Same clowns who'll claim emergency services didn't help them enough and sue the govt for not mothering them better. 

Best thing about cyclones is it clears the decks of all the would be Territorians.


----------



## Renenet (Dec 21, 2011)

Hi Steve, 

I've just moved to the tropics and might be experiencing my first cyclone this year. Maybe I'm mad, but I'm actually looking forward to it, as long as it's not, to use your expression, a direct hit. 

What would you say are sensible preparations for a cyclone?


----------



## FAY (Dec 21, 2011)

When is it supposed to hit?


----------



## SteveNT (Dec 21, 2011)

Find your safe place, look critically at what might or might not come apart.

Battery radio
Torches
gas burner and gas
Food that wont go off when the power does.
A sense of wonder and a sense of humour.
Resilience.

Beer


----------



## Darlyn (Dec 21, 2011)

FAY said:


> When is it supposed to hit?



We are on a watch. It's expected to form into a cyclone on Friday night.
They have no idea what will happen after that. The low is currently 350 k's away (approx)


----------



## AirCooled (Dec 21, 2011)

Steve,you forgot ice for the beer,but also good to have drinking water and tarps handy


----------



## Darlyn (Dec 21, 2011)

Bit early to fill the bath with water but maybe I should clean the dam thing : )


----------



## FAY (Dec 21, 2011)

hahahaha well I will make sure I keep myself updated and hope that it doesn't amount to much.


----------



## SteveNT (Dec 21, 2011)

Deadpan said:


> Steve,you forgot ice for the beer,but also good to have drinking water and tarps handy



The ice is all gone pretty quick. Tarping comes after!
We picked the bathroom as the final refuge- central in the building, strong walls, acces to water (including a flushing dunny- while it lasts).

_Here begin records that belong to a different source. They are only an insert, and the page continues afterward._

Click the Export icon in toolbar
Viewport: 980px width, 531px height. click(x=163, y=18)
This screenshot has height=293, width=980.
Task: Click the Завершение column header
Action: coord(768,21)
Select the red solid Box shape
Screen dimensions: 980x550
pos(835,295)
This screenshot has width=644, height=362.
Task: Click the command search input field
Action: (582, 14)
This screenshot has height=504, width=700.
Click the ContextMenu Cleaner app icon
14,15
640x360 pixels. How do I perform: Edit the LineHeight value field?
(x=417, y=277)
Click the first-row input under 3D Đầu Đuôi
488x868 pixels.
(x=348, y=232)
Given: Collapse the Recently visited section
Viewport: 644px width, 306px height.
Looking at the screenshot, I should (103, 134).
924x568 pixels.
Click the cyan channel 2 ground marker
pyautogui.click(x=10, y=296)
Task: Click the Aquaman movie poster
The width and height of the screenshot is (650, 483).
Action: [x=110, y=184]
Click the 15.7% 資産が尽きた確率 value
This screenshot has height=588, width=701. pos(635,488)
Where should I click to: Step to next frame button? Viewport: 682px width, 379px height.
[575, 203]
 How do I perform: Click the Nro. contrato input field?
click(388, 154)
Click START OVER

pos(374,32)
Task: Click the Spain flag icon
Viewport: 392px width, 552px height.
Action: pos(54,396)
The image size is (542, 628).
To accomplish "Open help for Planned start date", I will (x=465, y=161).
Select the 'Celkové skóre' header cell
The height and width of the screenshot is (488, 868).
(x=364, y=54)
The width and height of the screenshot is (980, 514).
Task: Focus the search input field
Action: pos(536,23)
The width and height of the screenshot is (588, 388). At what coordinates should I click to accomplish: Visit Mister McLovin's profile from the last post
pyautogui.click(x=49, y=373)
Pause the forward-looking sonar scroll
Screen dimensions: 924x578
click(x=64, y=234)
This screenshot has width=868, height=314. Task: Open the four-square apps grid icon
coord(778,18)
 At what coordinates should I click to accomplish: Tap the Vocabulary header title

We fill the bathtub and water containers when it gets close.

And where we go the snakes go!


----------



## Renenet (Dec 21, 2011)

You've prompted me to take action, Steve! I will have to take some time this week to get a proper kit together. I've got some stuff already, but best to prepare completely before there's a cyclone on the horizon and empty shelves in the shops.


----------



## Sutto82 (Dec 21, 2011)

How's cairns looking this year? I'm about to head there next week with the missus.


----------



## SteveNT (Dec 21, 2011)

Apparently it's going to be destroyed but you'll be safe in the cellar. 

there are no tall buildings in Cairns because it's built on mangrove mud.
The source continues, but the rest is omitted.